Google's privacy faux pas with Reader

By Elinor Mills on 28 December 2007

Tags: google | facebook | share | people | item | opt | blog | contact | know | number

In its attempts to add social elements to products, is Google pulling a Facebook?

Google Reader has allowed people to share items they are interested in with others since 2006 with hyperlinks, clips on blogs and storing them on a public page that you had to know the URL for to see.

Last week, Google tweaked Google Reader so that your shared items are automatically made available to your Google Talk contacts.

But, as anyone who uses instant messaging knows, not all of your IM contacts are friends. Many are acquaintances or people you barely know and with whom you may not want to share a reading list.

Recently, Facebook was forced to modify its new Beacon ad targeting service that notifies friends in your network when you buy things on sites of Facebook partners.

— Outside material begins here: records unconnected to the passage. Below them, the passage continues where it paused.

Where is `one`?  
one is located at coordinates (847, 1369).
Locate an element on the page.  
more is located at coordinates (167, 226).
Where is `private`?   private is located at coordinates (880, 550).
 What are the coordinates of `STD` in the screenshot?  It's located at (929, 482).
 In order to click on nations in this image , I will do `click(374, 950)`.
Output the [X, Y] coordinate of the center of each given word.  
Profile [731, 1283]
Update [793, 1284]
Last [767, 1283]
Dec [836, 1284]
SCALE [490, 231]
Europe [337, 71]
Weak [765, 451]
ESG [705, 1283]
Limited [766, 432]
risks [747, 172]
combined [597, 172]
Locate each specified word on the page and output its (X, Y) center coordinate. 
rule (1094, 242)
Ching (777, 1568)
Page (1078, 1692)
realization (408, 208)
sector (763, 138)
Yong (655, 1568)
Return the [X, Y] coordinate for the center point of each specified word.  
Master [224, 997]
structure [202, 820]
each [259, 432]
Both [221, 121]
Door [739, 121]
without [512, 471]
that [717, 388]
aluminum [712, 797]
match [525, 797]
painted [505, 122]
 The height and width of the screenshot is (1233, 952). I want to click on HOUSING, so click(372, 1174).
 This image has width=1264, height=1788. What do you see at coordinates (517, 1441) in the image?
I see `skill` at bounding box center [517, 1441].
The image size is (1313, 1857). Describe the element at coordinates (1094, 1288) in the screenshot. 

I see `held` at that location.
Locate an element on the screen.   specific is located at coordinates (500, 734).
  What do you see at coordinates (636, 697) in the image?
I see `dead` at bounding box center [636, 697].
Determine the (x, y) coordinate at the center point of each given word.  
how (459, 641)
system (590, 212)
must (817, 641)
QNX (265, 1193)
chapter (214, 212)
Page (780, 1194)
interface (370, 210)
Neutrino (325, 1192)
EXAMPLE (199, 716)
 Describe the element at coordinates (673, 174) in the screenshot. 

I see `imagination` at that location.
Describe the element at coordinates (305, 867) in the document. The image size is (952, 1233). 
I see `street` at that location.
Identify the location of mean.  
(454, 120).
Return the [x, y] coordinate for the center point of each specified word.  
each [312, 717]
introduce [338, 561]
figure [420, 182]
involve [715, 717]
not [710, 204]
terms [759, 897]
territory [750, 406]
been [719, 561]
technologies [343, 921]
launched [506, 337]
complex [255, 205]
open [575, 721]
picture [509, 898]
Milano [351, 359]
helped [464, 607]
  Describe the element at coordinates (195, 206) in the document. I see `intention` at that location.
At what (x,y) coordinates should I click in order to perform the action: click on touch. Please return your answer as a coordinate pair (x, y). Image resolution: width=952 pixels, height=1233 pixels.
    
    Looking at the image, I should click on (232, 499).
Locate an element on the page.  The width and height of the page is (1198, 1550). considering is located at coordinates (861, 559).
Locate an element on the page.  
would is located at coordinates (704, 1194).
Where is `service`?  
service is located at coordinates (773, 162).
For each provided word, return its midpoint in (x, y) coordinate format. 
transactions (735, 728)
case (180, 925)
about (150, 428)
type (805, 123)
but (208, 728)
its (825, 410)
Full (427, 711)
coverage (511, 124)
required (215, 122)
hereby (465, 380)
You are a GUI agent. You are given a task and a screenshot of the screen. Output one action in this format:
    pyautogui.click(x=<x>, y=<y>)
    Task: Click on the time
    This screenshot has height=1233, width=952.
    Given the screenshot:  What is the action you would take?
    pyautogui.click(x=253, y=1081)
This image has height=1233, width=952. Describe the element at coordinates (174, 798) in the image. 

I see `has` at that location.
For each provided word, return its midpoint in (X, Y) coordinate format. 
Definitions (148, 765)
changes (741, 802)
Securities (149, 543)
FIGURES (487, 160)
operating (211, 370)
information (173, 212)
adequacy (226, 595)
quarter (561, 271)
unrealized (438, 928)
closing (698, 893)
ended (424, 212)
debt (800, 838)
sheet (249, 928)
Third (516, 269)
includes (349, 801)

Facebook made that an opt-in feature, however, after consumer groups and Facebook members complained the service violated people's privacy.

Google, too, has been crucified in the blogosphere over its Google Reader change, with bloggers saying the Google Talk contact sharing feature should be opt in, not opt out.

To calm the masses, Google posted an item on the Google Reader Blog that explains the company's reasoning behind the change and tells how to clear the shared-items list and how to tag items to share with a limited number of people.

"We'd hoped that making it easier to share with the people you chat with often would be useful and interesting, but we underestimated the number of users who were using the Share button to send stories to a limited number of people," the blog says.

Danny Sullivan, editor of the Search Engine Land blog, writes: "Frankly, a better solution would be to dump the friends sharing feature until it comes back in a new form, where you specifically and deliberately create a list of contacts that you do want to share material with."